Dass es bei dem Zeitpunkt der Stilllegung nur um wenige Jahre gehen würde, war schon vor der Abstimmung klar: Die mit Steinkohle betriebene Anlage hat eine technische Lebensdauer bis 2035, der Stadtrat hatte sich aber schon vor dem Bürgerentscheid für einen Ausstieg zwischen 2027 und 2029 ausgesprochen. Für eine Stilllegung um 2028 herum wäre also eigentlich kein Votum der Münchner erforderlich gewesen.

Dass die Systemrelevanz nun wieder in den Vordergrund rückt, liegt daran, dass nach dem Nein aus Unterföhring die Pläne zum Bau eines neuen Gaskraftwerks auf dem dortigen Stadtwerke-Areal endgültig vom Tisch sind. Die Stadtwerke hatten gehofft, dass die Bundesnetzagentur keine Einwände hat, wenn nach dem Aus für den Kohleblock eine etwa gleich starke Gasanlage ans Netz geht. Garantiert war diese Zustimmung allerdings nicht - die Bundesbehörde äußert sich prinzipiell nur zeitnah zum Abschalttermin.
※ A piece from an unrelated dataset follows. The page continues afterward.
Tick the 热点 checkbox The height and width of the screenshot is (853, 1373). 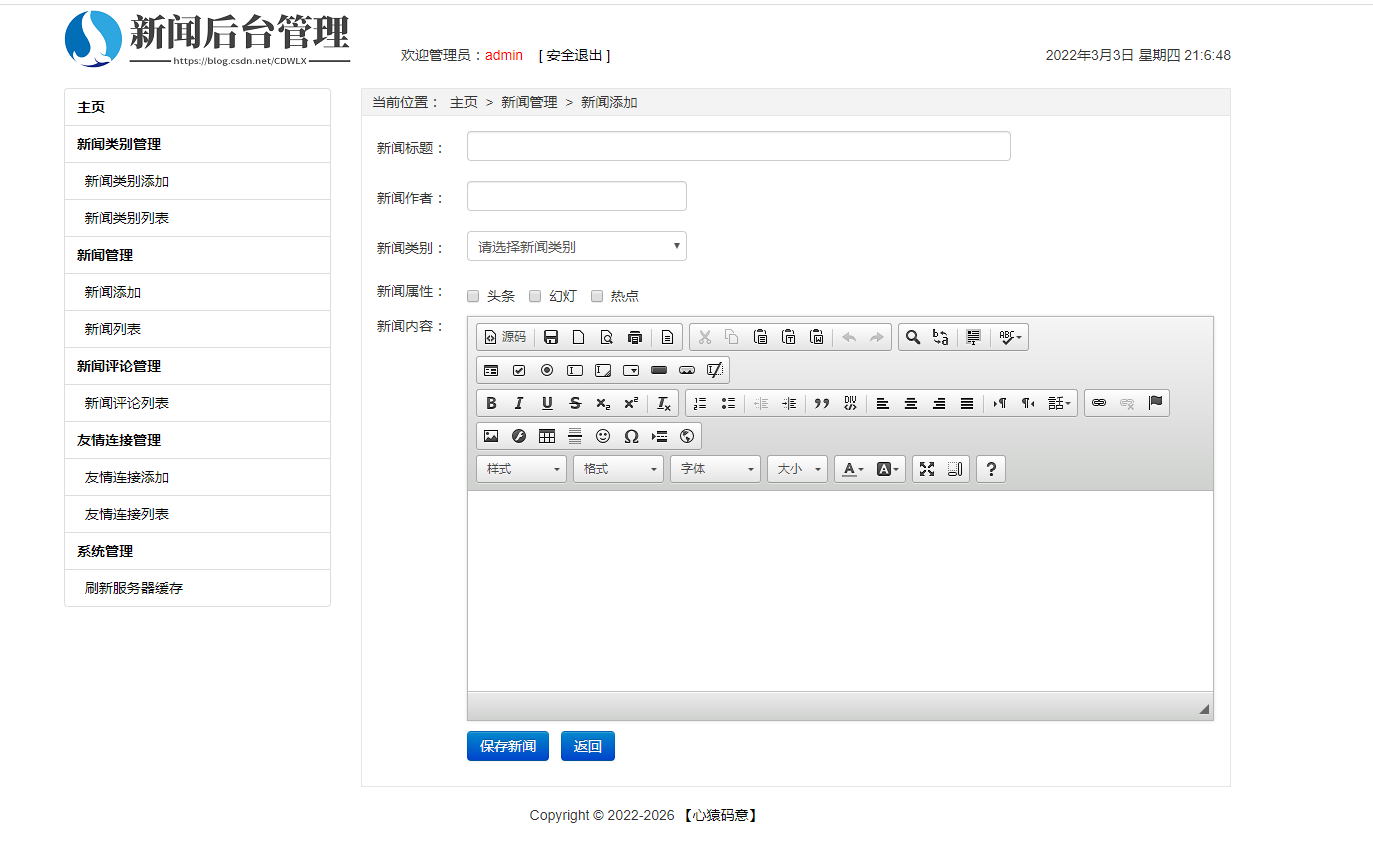click(x=597, y=296)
Ein neues Kraftwerk in Unterföhring hätte die Lücke schließen können

Bieberbach hält eine Entscheidung zur Systemrelevanz zwischen 2020 und 2022 für realistisch. Dabei geht es ausschließlich um die Stromproduktion. Bei ihrer Abwägung muss die Behörde auch die ebenfalls für 2022 geplante Stilllegung des Atomkraftwerks Isar 2 berücksichtigen. Im bundesweiten Vergleich ist der Kohleblock im Kraftwerk München-Nord mit 330 Megawatt Strom- und 550 Megawatt Wärmeproduktion vergleichsweise klein. Die mit Braunkohle betriebene Anlage in Neurath in Nordrhein-Westfalen kommt auf mehr als 4200 Megawatt Strom.

Aus Münchner Perspektive ist allerdings die Fernwärmeversorgung der kritischere Punkt. Im Widerspruch zu den Organisatoren des Bürgerentscheids betonen die Stadtwerke seit jeher, dass 2022 noch nicht ausreichend alternative Kapazitäten zur Verfügung stehen, um den Kohleblock vom Netz zu nehmen. Ein neues Gaskraftwerk in Unterföhring hätte diese Lücke füllen können. Allerdings rechnet Bieberbach ohnehin damit, dass im Laufe der 2020er-Jahre immer mehr Geothermieanlagen zur Verfügung stehen werden und dass angesichts des Klimawandels sowie einer besseren Gebäudedämmung der Bedarf an Fernwärme sinkt.

Alternative Standorte für ein neues Kraftwerk sieht der Stadtwerke-Chef keine. Zwar werden im Kraftwerk Süd an der Schäftlarnstraße zwei neue Gasturbinen eingebaut, sie ersetzen aber lediglich ältere Anlagen am gleichen Standort. Da obendrein eine neue Geothermieanlage auf dem Areal entsteht, sei dort kein Platz mehr - zumal dies auch die Kapazität des umliegenden Leitungsnetzes sowie die Erlaubnis zur Kühlwasserentnahme überschreiten würde. Einen jahrelang vorgehaltenen "Vorratsstandort" für ein Kraftwerk bei Ismaning habe man längst aufgegeben, berichtet Bieberbach.

Noch nicht entschieden ist über die letzte verbleibende Alternative zur Aufstockung der Fernwärme: mehrere dezentrale Heizwerke mitten in den Stadtvierteln. Elf Standorte werden derzeit untersucht, darunter der Nußbaum- und der Luitpoldpark, benötigt werden aber wohl nur fünf bis sieben.

Ob es zum Bau dieser Anlagen kommt, dürfte von der Rathauspolitik und deren Bereitschaft zu heftigen Konflikten mit den Anwohnern abhängen. Die technische Planung jedenfalls ist im Gange. Die kleinen Heizwerke würden nur für wenige Jahre benötigt, und dann auch nur für wenige Stunden pro Jahr, wenn es besonders kalt ist. Die Begeisterung der Stadtwerke für eine solche Investition hält sich daher in Grenzen. Die Organisatoren des Bürgerentscheids halten die kleinen Heizwerke für entbehrlich.

Auch in Freimann errichten die Stadtwerke aktuell zwei neue Gasturbinen. Sie ersetzen zwei Anlagen, die so marode waren, dass ihre Stilllegung ausnahmsweise von der Bundesnetzagentur genehmigt wurde. Es war seit vielen Jahren das erste Ja zur Abschaltung eines Kraftwerks südlich der Mainlinie. Allerdings nur unter der Prämisse, dass sie durch gleich starke Turbinen ersetzt werden. Das ist beim Kraftwerk Nord nun nicht mehr möglich.